◆ DIRECTIONS FOR THIS TASK
Write out the entries below once more, exactly.

◆ RECORDED DATA
*** Block opens ***

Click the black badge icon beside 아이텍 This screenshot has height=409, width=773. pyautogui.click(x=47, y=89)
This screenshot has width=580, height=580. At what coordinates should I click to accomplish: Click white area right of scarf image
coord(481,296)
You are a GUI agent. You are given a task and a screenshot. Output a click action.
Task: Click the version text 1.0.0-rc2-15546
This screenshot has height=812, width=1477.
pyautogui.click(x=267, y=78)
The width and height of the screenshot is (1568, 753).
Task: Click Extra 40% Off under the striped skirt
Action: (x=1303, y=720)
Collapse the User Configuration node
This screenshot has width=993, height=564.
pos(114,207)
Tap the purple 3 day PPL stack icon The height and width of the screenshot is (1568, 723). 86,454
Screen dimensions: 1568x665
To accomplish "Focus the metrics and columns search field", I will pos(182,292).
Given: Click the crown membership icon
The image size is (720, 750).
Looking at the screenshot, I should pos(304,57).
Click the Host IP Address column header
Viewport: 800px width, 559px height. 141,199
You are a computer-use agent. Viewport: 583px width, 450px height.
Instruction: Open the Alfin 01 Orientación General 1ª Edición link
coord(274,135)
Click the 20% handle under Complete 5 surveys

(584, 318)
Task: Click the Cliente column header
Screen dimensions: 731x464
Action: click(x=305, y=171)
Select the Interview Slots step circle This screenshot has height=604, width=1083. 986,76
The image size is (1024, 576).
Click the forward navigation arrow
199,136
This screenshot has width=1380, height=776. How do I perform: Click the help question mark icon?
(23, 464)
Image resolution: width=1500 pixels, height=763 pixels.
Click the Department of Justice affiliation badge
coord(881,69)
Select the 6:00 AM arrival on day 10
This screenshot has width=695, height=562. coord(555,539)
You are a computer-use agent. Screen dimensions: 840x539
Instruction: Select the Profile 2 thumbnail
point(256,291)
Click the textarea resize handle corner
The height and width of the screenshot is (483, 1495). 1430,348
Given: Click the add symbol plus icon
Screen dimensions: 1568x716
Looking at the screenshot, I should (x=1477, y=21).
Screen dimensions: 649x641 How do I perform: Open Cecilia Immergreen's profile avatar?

*** Block closes ***

◆ SOLVED PROBLEM
Click the black badge icon beside 아이텍 This screenshot has height=409, width=773. pyautogui.click(x=47, y=89)
This screenshot has width=580, height=580. At what coordinates should I click to accomplish: Click white area right of scarf image
coord(481,296)
You are a GUI agent. You are given a task and a screenshot. Output a click action.
Task: Click the version text 1.0.0-rc2-15546
This screenshot has height=812, width=1477.
pyautogui.click(x=267, y=78)
The width and height of the screenshot is (1568, 753).
Task: Click Extra 40% Off under the striped skirt
Action: (x=1303, y=720)
Collapse the User Configuration node
This screenshot has width=993, height=564.
pos(114,207)
Tap the purple 3 day PPL stack icon The height and width of the screenshot is (1568, 723). 86,454
Screen dimensions: 1568x665
To accomplish "Focus the metrics and columns search field", I will pos(182,292).
Given: Click the crown membership icon
The image size is (720, 750).
Looking at the screenshot, I should pos(304,57).
Click the Host IP Address column header
Viewport: 800px width, 559px height. 141,199
You are a computer-use agent. Viewport: 583px width, 450px height.
Instruction: Open the Alfin 01 Orientación General 1ª Edición link
coord(274,135)
Click the 20% handle under Complete 5 surveys

(584, 318)
Task: Click the Cliente column header
Screen dimensions: 731x464
Action: click(x=305, y=171)
Select the Interview Slots step circle This screenshot has height=604, width=1083. 986,76
The image size is (1024, 576).
Click the forward navigation arrow
199,136
This screenshot has width=1380, height=776. How do I perform: Click the help question mark icon?
(23, 464)
Image resolution: width=1500 pixels, height=763 pixels.
Click the Department of Justice affiliation badge
coord(881,69)
Select the 6:00 AM arrival on day 10
This screenshot has width=695, height=562. coord(555,539)
You are a computer-use agent. Screen dimensions: 840x539
Instruction: Select the Profile 2 thumbnail
point(256,291)
Click the textarea resize handle corner
The height and width of the screenshot is (483, 1495). 1430,348
Given: Click the add symbol plus icon
Screen dimensions: 1568x716
Looking at the screenshot, I should (x=1477, y=21).
Screen dimensions: 649x641 How do I perform: Open Cecilia Immergreen's profile avatar?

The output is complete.